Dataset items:
★ ★ ★ ★

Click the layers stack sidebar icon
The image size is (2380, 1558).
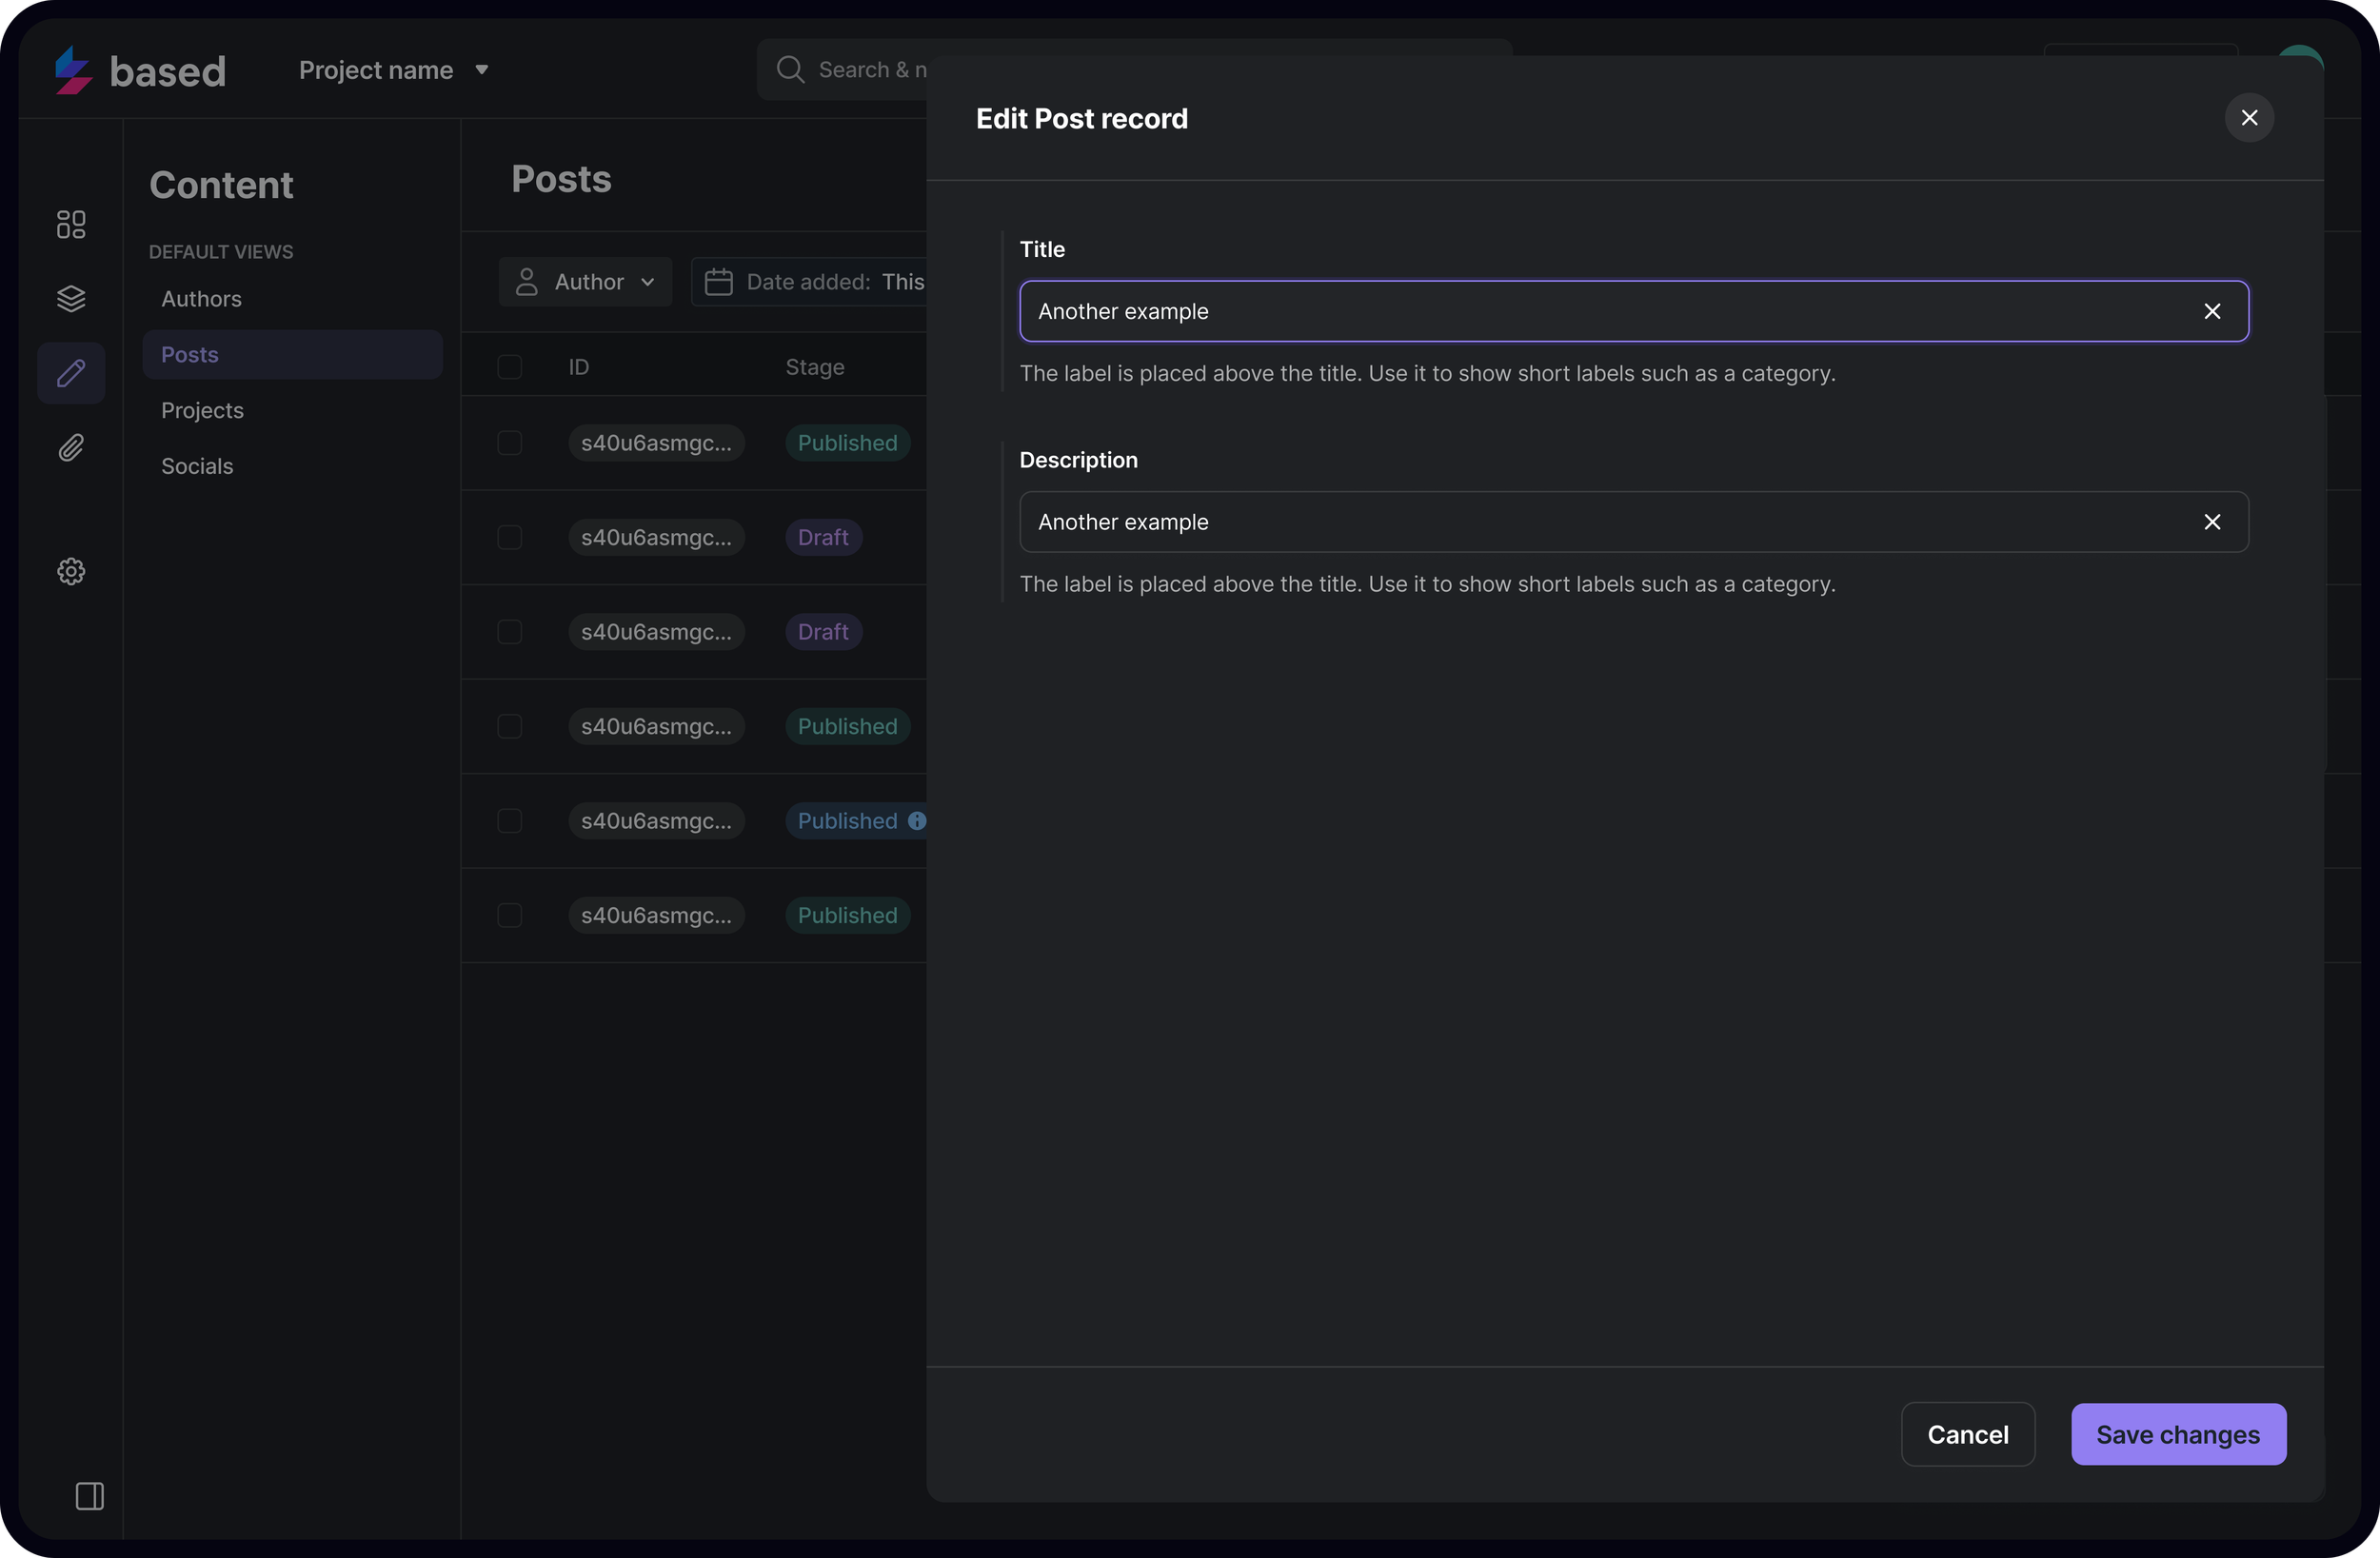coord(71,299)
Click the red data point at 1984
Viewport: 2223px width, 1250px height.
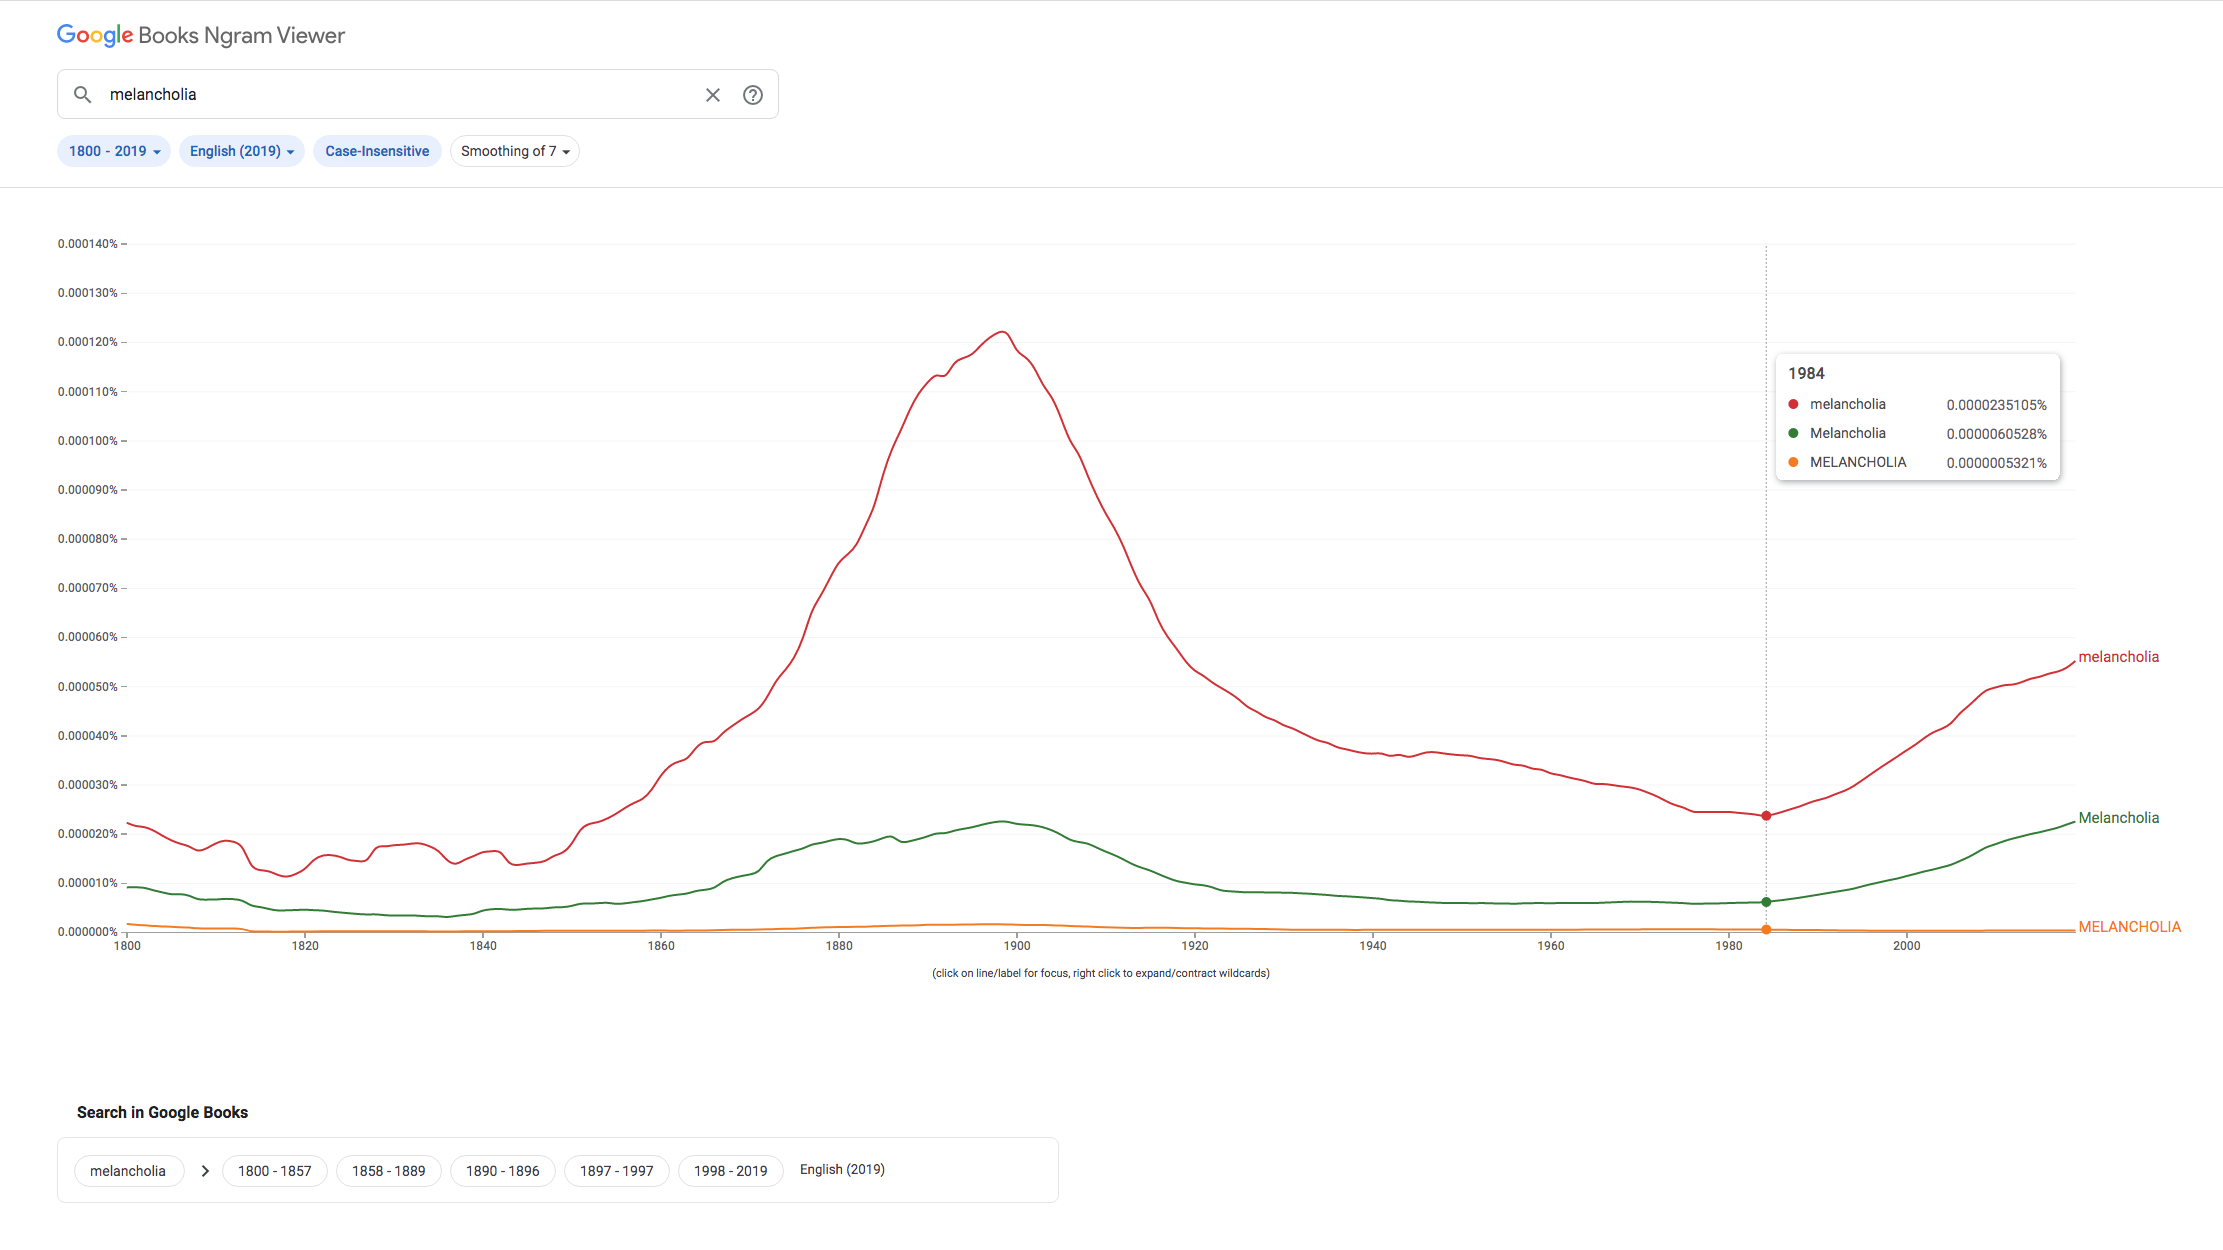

★ ★ ★ ★

#### TASK DIRECTIONS:
In the reply, each line of the data must appear exactly as written, and no picture may appear.

#### ANSWER BOX:
Click the layers stack sidebar icon
The image size is (2380, 1558).
coord(71,299)
Click the red data point at 1984
Viewport: 2223px width, 1250px height.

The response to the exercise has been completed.